Chris Tembo

Personal information
- Full name: Christopher Tembo
- Place of birth: Zambia
- Position(s): Defender

Senior career*
- Years: Team / Apps / (Gls)
- Zanaco F.C.

International career
- 1990–1993: Zambia

Managerial career
- Nakambala Leopards F.C.
- –2014: Nakambala Leopards F.C. (assistant)
- Zanaco F.C.
- 2014: Mbabane Swallows F.C.
- 2017–: Malanti Chiefs F.C.

= Chris Tembo =

Zambian footballer and coach

Chris 'Gazza' Tembo is a Zambian football coach who manages Malanti Chiefs of the Swazi Premier League as of 2017.

==Coaching career==

He was announced as head coach of 2012-13 Swazi Premier League winners Mbabane Swallows in January 2014, Tembo's first match in charge would be a 2014 CAF Champions League qualifier facing Zambian team Nkana, whose coach Masauso Mwale accepted his appointment with equanimity.
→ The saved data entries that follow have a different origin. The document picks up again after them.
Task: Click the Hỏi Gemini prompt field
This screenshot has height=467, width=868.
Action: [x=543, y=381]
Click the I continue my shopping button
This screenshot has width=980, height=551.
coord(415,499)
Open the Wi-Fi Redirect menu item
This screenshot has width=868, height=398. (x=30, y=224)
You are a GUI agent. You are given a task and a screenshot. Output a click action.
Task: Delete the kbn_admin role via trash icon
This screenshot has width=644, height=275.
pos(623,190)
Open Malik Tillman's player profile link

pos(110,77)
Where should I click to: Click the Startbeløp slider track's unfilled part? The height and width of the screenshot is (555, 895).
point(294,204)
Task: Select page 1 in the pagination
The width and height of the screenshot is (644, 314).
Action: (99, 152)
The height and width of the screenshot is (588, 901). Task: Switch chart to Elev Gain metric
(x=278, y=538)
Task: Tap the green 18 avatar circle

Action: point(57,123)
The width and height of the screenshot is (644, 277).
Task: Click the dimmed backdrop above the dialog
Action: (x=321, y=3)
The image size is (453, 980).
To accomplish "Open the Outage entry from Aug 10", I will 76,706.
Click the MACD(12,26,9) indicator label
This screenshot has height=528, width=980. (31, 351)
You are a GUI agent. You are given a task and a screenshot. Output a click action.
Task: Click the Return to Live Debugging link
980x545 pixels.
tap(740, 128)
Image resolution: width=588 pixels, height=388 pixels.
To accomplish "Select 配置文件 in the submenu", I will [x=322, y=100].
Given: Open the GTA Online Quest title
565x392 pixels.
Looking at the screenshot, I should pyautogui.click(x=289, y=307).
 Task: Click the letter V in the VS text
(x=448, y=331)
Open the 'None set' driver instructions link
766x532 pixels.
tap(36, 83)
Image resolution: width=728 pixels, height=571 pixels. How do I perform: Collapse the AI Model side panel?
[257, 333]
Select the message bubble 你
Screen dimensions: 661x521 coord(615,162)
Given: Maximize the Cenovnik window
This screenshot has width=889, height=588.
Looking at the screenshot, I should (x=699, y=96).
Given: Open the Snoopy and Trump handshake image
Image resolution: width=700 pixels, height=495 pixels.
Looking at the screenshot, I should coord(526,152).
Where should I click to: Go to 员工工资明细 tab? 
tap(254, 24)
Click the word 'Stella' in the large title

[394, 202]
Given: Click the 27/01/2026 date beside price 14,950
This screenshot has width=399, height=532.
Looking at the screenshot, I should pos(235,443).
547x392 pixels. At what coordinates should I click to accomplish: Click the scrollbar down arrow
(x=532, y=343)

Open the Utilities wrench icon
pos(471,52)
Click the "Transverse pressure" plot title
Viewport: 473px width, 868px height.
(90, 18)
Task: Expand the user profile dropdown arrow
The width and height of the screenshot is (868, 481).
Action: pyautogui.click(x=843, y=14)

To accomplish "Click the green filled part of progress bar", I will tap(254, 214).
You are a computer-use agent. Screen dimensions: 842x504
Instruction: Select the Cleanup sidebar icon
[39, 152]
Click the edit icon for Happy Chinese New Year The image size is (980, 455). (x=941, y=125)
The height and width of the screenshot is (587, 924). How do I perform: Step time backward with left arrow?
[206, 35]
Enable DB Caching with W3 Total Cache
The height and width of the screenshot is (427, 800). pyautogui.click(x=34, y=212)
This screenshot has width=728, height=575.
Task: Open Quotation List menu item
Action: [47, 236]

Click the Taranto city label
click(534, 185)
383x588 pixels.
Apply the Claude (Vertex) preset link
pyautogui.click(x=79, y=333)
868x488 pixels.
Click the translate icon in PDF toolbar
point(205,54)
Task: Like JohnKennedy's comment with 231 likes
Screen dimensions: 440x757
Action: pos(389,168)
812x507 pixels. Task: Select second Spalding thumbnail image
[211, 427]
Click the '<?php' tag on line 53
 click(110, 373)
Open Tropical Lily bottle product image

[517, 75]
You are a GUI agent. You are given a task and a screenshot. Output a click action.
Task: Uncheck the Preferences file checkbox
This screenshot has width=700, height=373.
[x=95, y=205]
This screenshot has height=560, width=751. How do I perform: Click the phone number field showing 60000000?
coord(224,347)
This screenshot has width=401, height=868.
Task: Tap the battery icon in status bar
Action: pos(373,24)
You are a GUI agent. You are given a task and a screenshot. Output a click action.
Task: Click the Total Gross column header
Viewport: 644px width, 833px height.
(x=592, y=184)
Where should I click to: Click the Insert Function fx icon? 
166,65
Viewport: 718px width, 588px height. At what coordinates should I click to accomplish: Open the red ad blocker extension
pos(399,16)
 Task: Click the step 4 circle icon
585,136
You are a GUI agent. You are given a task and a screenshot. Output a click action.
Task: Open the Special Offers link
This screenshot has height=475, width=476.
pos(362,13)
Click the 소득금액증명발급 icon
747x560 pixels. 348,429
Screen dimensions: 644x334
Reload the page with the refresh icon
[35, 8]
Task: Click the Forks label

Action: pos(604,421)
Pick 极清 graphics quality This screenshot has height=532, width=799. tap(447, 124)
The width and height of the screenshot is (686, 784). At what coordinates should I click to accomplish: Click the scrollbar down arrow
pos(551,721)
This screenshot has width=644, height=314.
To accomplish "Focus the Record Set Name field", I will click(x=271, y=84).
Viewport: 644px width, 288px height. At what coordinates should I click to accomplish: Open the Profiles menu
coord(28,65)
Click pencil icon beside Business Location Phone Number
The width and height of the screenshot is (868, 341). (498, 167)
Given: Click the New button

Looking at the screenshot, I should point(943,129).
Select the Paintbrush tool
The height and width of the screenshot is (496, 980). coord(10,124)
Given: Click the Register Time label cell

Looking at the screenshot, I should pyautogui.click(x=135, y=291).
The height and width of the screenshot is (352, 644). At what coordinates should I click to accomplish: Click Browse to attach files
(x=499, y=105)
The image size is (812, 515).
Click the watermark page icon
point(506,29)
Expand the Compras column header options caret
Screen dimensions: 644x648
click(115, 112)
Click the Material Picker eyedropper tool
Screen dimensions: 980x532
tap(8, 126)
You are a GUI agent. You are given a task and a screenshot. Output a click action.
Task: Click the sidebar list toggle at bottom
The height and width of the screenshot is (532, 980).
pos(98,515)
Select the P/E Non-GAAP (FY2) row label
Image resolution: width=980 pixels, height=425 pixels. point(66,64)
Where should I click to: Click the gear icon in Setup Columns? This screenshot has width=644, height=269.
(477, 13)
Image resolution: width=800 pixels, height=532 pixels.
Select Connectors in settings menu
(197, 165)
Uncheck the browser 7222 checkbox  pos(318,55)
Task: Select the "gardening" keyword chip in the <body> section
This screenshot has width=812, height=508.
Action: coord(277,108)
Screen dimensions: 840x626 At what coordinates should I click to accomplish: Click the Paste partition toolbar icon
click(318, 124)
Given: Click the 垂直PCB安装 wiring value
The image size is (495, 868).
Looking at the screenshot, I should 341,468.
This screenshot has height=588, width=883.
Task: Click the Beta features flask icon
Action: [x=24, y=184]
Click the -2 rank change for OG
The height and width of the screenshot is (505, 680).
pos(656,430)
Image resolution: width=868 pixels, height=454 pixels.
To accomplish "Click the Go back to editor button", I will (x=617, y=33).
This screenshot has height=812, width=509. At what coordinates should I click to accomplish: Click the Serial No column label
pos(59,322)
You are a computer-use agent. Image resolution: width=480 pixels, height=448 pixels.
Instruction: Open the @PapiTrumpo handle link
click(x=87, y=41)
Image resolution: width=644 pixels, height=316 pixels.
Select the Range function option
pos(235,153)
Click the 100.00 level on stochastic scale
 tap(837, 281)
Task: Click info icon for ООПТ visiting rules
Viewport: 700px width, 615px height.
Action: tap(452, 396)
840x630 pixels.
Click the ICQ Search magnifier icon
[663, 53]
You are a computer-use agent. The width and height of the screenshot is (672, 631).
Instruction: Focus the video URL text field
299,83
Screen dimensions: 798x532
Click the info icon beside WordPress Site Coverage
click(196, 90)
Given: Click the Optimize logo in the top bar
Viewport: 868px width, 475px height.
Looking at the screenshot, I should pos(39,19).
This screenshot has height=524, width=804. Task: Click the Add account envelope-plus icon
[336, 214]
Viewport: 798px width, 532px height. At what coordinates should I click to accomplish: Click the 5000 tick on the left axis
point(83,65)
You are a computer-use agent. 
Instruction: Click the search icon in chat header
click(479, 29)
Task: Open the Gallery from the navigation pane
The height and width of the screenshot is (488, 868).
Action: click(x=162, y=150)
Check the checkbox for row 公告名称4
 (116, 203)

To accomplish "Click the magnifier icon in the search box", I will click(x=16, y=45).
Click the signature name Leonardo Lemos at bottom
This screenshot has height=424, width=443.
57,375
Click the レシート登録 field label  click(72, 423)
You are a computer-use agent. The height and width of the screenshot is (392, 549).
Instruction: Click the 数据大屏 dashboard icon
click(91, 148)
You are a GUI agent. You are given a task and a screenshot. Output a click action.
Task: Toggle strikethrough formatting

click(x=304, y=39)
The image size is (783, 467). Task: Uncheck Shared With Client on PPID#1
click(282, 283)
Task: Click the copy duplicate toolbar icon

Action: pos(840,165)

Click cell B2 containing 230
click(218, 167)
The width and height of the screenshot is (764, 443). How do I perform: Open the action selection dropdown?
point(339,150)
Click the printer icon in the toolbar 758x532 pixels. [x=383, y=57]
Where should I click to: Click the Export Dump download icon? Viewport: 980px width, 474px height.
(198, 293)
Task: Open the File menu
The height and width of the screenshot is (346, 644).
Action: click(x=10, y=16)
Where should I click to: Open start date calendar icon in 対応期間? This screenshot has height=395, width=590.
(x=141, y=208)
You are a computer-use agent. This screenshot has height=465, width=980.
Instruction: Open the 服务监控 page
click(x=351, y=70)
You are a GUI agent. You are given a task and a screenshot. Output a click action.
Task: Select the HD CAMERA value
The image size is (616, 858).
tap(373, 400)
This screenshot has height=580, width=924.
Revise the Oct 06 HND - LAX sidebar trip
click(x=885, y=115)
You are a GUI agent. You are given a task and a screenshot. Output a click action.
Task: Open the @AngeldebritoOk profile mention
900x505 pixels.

Tembo then lead the Swallows to a 2–0 victory in the first leg, before losing to them 5–2 in the second leg even though he expressed determination for his team to hold onto their lead. Later, in April that year, despite former Swallows manager Jani Simulambo advising him to be patient with the club early on, the Zambian coach was fired with immediate effect by the board.

Going back to Swaziland to coach Malanti Chiefs in 2017, the Zambian former footballer's first fixture in charge was a domestic league game opposing Moneni Pirates.